What to produce:
Nothing in the records should differ when they are repeated. Restate them word for word.

Extracted data entries:

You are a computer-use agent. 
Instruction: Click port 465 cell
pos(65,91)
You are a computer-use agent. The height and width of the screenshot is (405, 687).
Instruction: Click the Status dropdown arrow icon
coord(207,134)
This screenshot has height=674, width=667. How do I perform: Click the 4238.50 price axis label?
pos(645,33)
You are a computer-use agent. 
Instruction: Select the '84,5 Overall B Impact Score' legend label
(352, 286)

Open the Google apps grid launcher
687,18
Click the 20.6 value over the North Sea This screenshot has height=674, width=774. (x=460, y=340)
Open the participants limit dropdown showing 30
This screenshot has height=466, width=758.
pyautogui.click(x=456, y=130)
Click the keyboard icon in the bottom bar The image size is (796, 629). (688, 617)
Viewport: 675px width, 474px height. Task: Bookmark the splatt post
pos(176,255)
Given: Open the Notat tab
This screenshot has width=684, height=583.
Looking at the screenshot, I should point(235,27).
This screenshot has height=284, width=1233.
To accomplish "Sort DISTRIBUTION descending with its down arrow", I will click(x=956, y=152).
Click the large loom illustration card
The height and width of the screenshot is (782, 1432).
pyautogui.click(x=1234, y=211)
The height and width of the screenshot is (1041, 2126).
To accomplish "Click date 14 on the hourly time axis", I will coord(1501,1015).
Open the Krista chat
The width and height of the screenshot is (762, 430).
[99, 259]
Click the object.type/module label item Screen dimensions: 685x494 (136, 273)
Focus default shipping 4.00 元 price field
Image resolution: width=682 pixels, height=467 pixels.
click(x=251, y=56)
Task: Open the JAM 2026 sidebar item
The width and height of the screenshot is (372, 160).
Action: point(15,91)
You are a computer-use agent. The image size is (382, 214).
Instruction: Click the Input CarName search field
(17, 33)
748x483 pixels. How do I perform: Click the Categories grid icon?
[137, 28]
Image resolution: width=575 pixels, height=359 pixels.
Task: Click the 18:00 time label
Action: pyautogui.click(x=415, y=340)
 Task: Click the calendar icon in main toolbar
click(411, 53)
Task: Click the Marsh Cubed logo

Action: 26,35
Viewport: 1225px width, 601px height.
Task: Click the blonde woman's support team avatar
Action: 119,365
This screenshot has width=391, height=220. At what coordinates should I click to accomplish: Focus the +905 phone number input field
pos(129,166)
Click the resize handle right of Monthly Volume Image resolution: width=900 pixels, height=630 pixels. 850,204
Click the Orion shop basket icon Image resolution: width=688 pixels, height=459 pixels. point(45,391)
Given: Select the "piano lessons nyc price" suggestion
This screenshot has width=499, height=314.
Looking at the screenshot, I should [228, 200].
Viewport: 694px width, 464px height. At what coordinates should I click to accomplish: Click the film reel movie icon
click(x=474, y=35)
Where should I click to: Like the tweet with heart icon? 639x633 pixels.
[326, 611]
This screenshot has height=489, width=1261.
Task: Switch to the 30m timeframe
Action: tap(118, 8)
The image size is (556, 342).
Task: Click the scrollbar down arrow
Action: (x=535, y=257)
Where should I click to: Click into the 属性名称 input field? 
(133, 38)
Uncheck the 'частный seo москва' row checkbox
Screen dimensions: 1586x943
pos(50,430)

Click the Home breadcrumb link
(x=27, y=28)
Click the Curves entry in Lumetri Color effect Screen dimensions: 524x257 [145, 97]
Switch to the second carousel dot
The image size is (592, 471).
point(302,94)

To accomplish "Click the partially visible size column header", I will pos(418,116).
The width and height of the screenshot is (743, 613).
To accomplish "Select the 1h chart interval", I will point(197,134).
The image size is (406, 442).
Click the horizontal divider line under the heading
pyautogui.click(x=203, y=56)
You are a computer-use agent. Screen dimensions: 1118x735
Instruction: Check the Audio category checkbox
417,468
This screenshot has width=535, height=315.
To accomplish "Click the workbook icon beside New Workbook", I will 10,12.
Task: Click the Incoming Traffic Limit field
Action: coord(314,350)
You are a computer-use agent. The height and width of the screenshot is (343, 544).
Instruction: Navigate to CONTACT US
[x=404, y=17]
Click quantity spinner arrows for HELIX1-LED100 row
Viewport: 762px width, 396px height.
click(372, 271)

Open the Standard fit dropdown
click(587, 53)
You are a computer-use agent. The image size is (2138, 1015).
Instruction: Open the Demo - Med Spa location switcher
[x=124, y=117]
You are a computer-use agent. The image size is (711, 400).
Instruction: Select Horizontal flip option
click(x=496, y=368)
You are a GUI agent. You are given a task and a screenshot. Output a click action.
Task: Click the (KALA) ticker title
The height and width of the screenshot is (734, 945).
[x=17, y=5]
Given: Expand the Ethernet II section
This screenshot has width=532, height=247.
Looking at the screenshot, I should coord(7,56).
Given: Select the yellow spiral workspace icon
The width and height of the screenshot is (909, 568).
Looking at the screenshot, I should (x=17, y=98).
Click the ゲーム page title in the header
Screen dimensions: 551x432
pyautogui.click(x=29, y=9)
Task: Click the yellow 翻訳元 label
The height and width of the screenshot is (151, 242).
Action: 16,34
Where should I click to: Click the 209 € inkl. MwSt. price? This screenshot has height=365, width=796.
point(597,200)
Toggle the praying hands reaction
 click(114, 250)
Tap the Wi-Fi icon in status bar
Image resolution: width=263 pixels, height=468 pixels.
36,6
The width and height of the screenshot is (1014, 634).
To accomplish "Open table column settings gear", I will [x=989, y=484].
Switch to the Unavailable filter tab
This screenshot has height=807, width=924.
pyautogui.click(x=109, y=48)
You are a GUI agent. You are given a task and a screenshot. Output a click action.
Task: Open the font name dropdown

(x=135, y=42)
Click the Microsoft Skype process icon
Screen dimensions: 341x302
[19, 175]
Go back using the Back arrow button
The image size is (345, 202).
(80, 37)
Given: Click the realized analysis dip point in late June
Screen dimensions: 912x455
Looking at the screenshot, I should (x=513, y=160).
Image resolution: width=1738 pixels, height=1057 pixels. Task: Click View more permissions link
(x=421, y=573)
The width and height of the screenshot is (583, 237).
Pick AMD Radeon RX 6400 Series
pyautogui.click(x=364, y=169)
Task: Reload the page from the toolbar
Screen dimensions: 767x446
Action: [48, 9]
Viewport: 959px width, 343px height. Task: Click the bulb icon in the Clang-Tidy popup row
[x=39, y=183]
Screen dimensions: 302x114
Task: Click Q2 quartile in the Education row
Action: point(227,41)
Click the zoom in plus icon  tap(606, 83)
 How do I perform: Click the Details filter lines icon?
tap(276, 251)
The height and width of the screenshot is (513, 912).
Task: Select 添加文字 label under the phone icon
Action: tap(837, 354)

Exercise output:
You are a computer-use agent. 
Instruction: Click port 465 cell
pos(65,91)
You are a computer-use agent. The height and width of the screenshot is (405, 687).
Instruction: Click the Status dropdown arrow icon
coord(207,134)
This screenshot has height=674, width=667. How do I perform: Click the 4238.50 price axis label?
pos(645,33)
You are a computer-use agent. 
Instruction: Select the '84,5 Overall B Impact Score' legend label
(352, 286)

Open the Google apps grid launcher
687,18
Click the 20.6 value over the North Sea This screenshot has height=674, width=774. (x=460, y=340)
Open the participants limit dropdown showing 30
This screenshot has height=466, width=758.
pyautogui.click(x=456, y=130)
Click the keyboard icon in the bottom bar The image size is (796, 629). (688, 617)
Viewport: 675px width, 474px height. Task: Bookmark the splatt post
pos(176,255)
Given: Open the Notat tab
This screenshot has width=684, height=583.
Looking at the screenshot, I should point(235,27).
This screenshot has height=284, width=1233.
To accomplish "Sort DISTRIBUTION descending with its down arrow", I will click(x=956, y=152).
Click the large loom illustration card
The height and width of the screenshot is (782, 1432).
pyautogui.click(x=1234, y=211)
The height and width of the screenshot is (1041, 2126).
To accomplish "Click date 14 on the hourly time axis", I will coord(1501,1015).
Open the Krista chat
The width and height of the screenshot is (762, 430).
[99, 259]
Click the object.type/module label item Screen dimensions: 685x494 (136, 273)
Focus default shipping 4.00 元 price field
Image resolution: width=682 pixels, height=467 pixels.
click(x=251, y=56)
Task: Open the JAM 2026 sidebar item
The width and height of the screenshot is (372, 160).
Action: point(15,91)
You are a computer-use agent. The image size is (382, 214).
Instruction: Click the Input CarName search field
(17, 33)
748x483 pixels. How do I perform: Click the Categories grid icon?
[137, 28]
Image resolution: width=575 pixels, height=359 pixels.
Task: Click the 18:00 time label
Action: pyautogui.click(x=415, y=340)
 Task: Click the calendar icon in main toolbar
click(411, 53)
Task: Click the Marsh Cubed logo

Action: 26,35
Viewport: 1225px width, 601px height.
Task: Click the blonde woman's support team avatar
Action: 119,365
This screenshot has width=391, height=220. At what coordinates should I click to accomplish: Focus the +905 phone number input field
pos(129,166)
Click the resize handle right of Monthly Volume Image resolution: width=900 pixels, height=630 pixels. 850,204
Click the Orion shop basket icon Image resolution: width=688 pixels, height=459 pixels. point(45,391)
Given: Select the "piano lessons nyc price" suggestion
This screenshot has width=499, height=314.
Looking at the screenshot, I should [228, 200].
Viewport: 694px width, 464px height. At what coordinates should I click to accomplish: Click the film reel movie icon
click(x=474, y=35)
Where should I click to: Like the tweet with heart icon? 639x633 pixels.
[326, 611]
This screenshot has height=489, width=1261.
Task: Switch to the 30m timeframe
Action: tap(118, 8)
The image size is (556, 342).
Task: Click the scrollbar down arrow
Action: (x=535, y=257)
Where should I click to: Click into the 属性名称 input field? 
(133, 38)
Uncheck the 'частный seo москва' row checkbox
Screen dimensions: 1586x943
pos(50,430)

Click the Home breadcrumb link
(x=27, y=28)
Click the Curves entry in Lumetri Color effect Screen dimensions: 524x257 [145, 97]
Switch to the second carousel dot
The image size is (592, 471).
point(302,94)

To accomplish "Click the partially visible size column header", I will pos(418,116).
The width and height of the screenshot is (743, 613).
To accomplish "Select the 1h chart interval", I will point(197,134).
The image size is (406, 442).
Click the horizontal divider line under the heading
pyautogui.click(x=203, y=56)
You are a computer-use agent. Screen dimensions: 1118x735
Instruction: Check the Audio category checkbox
417,468
This screenshot has width=535, height=315.
To accomplish "Click the workbook icon beside New Workbook", I will 10,12.
Task: Click the Incoming Traffic Limit field
Action: coord(314,350)
You are a computer-use agent. The height and width of the screenshot is (343, 544).
Instruction: Navigate to CONTACT US
[x=404, y=17]
Click quantity spinner arrows for HELIX1-LED100 row
Viewport: 762px width, 396px height.
click(372, 271)

Open the Standard fit dropdown
click(587, 53)
You are a computer-use agent. The image size is (2138, 1015).
Instruction: Open the Demo - Med Spa location switcher
[x=124, y=117]
You are a computer-use agent. The image size is (711, 400).
Instruction: Select Horizontal flip option
click(x=496, y=368)
You are a GUI agent. You are given a task and a screenshot. Output a click action.
Task: Click the (KALA) ticker title
The height and width of the screenshot is (734, 945).
[x=17, y=5]
Given: Expand the Ethernet II section
This screenshot has width=532, height=247.
Looking at the screenshot, I should coord(7,56).
Given: Select the yellow spiral workspace icon
The width and height of the screenshot is (909, 568).
Looking at the screenshot, I should (x=17, y=98).
Click the ゲーム page title in the header
Screen dimensions: 551x432
pyautogui.click(x=29, y=9)
Task: Click the yellow 翻訳元 label
The height and width of the screenshot is (151, 242).
Action: 16,34
Where should I click to: Click the 209 € inkl. MwSt. price? This screenshot has height=365, width=796.
point(597,200)
Toggle the praying hands reaction
 click(114, 250)
Tap the Wi-Fi icon in status bar
Image resolution: width=263 pixels, height=468 pixels.
36,6
The width and height of the screenshot is (1014, 634).
To accomplish "Open table column settings gear", I will [x=989, y=484].
Switch to the Unavailable filter tab
This screenshot has height=807, width=924.
pyautogui.click(x=109, y=48)
You are a GUI agent. You are given a task and a screenshot. Output a click action.
Task: Open the font name dropdown

(x=135, y=42)
Click the Microsoft Skype process icon
Screen dimensions: 341x302
[19, 175]
Go back using the Back arrow button
The image size is (345, 202).
(80, 37)
Given: Click the realized analysis dip point in late June
Screen dimensions: 912x455
Looking at the screenshot, I should (x=513, y=160).
Image resolution: width=1738 pixels, height=1057 pixels. Task: Click View more permissions link
(x=421, y=573)
The width and height of the screenshot is (583, 237).
Pick AMD Radeon RX 6400 Series
pyautogui.click(x=364, y=169)
Task: Reload the page from the toolbar
Screen dimensions: 767x446
Action: [48, 9]
Viewport: 959px width, 343px height. Task: Click the bulb icon in the Clang-Tidy popup row
[x=39, y=183]
Screen dimensions: 302x114
Task: Click Q2 quartile in the Education row
Action: point(227,41)
Click the zoom in plus icon  tap(606, 83)
 How do I perform: Click the Details filter lines icon?
tap(276, 251)
The height and width of the screenshot is (513, 912).
Task: Select 添加文字 label under the phone icon
Action: tap(837, 354)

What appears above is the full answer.